MBB researcher studying against the grain strategy to improve cancer treatment

July 10, 2023
From left: Drs. Faezeh Borzooee, Mani Larijani and Justin King, presenting a conference poster describing the AID/APOBEC small molecule inhibitors, 2022

Chemotherapy is a life-saving treatment for many cancer patients. Unfortunately, many cancer drugs also cause cancer cells to mutate, which over time leads them to become more aggressive and harder to treat.

SFU Molecular Biology and Biochemistry researcher Mani Larijani has received $672,000 in funding from the Lotte and John Hecht Memorial Foundation to explore an unconventional approach to address this issue and improve treatment outcomes for cancer patients.

“Drug resistance is a major problem in cancer treatment,” Larijani says. “Cancers can become resistant within months or even weeks. When this happens, treatment options can be switched, but mutations are an ongoing process, so cancer often develops multi-drug resistance.”

Previous research in this area has focused on finding strategies to harness the cells’ DNA damage response (DDR) to increase mutations in cancer cells to lethal levels. DNA mutations are a normal biological process that happens in all cells. In healthy cells, the body’s DDR machinery repairs these mutations, but in cancer cells this process is impaired, and mutations accumulate without repair.

But what if therapeutics could help prevent DNA mutations before they occur? Thanks to breakthroughs in Larijani’s research, this approach is showing promise.

Larijani’s research program focuses on DNA-mutating enzymes known as APOBECs which are a leading generator of mutations in cancer cells. These enzymes have been found in both human cancer cells and mice to directly cause drug resistance and more aggressive tumors. Much of Larijani’s research has focused on a member of the APOBEC family called activation-induced deaminase (AID), which is linked to leukemia and lymphoma.

Until recently the AID/APOBEC family of enzymes were thought to be “undruggable,” and their characteristics were not fully understood, because their structure could not be solved through conventional methods.

“We developed a new method involving computational modelling and studying its evolutionary history, which we call the evolutionary-biochemical-computational method to solve its structure,” Larijani explains.

“We discovered a totally new mode that enzymes like AID/APOBECs are regulated. We saw that the enzyme spontaneously opens and closes its active site "the catalytic pocket" which is the part responsible for mutating DNA. This was an important discovery because this type of self-regulation had not been known about before in such enzymes, or in fact any cancer-causing molecule.”

This new understanding of AID/APOBEC structure opens up possibilities for developing new drugs that could inhibit these enzymes’ role in mutating cells.
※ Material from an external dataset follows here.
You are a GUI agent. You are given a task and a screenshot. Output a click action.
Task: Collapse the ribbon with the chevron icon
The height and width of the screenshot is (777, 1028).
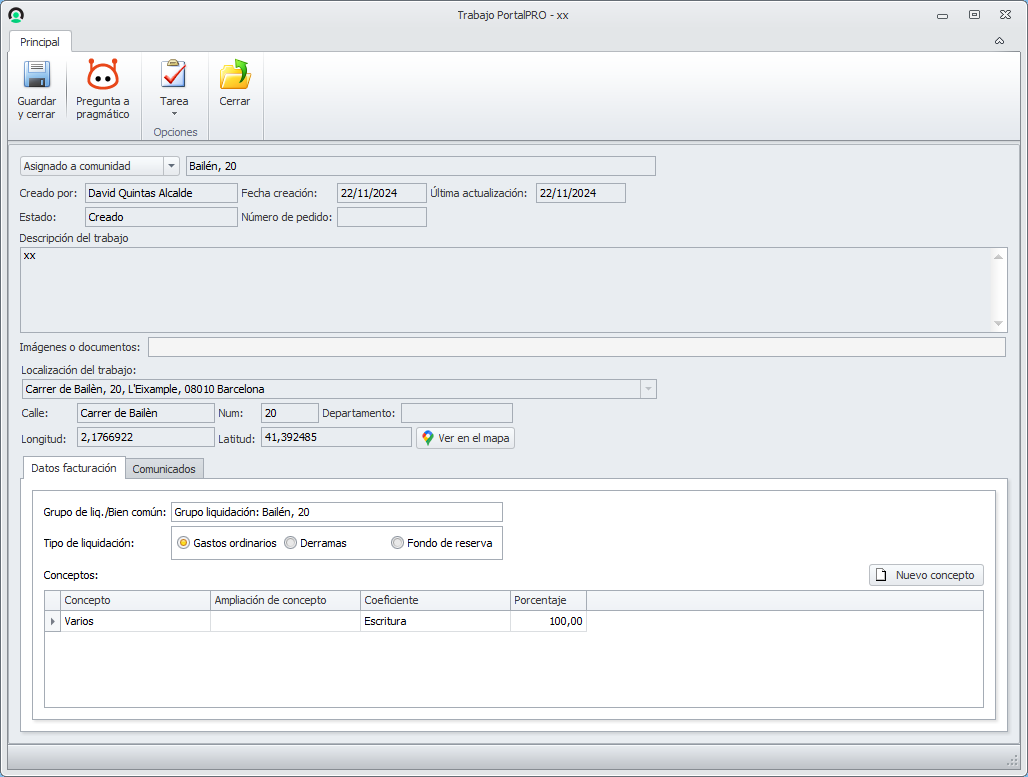[x=999, y=41]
Larijani’s team recently published a paper which describes the first small molecule inhibitors of AID and APOBECs with drug like properties. They are now exploring avenues to refine these molecules and discover new ones that may be used alongside conventional drugs to significantly lower drug-resistance in breast, ovarian, lung and other cancers.

Larijani credits two trainees, Drs. Justin King and Faezeh Borzooee for spearheading this work and says “One of our biggest successes is the multiple collaborations that this work has led to. We are going to be working closely with several different colleagues across the globe who specialize in treatment of different cancers.”

“We hope to harness recent breakthroughs in computational drug design to make more intelligent decisions on how to optimize small molecules towards therapeutics.”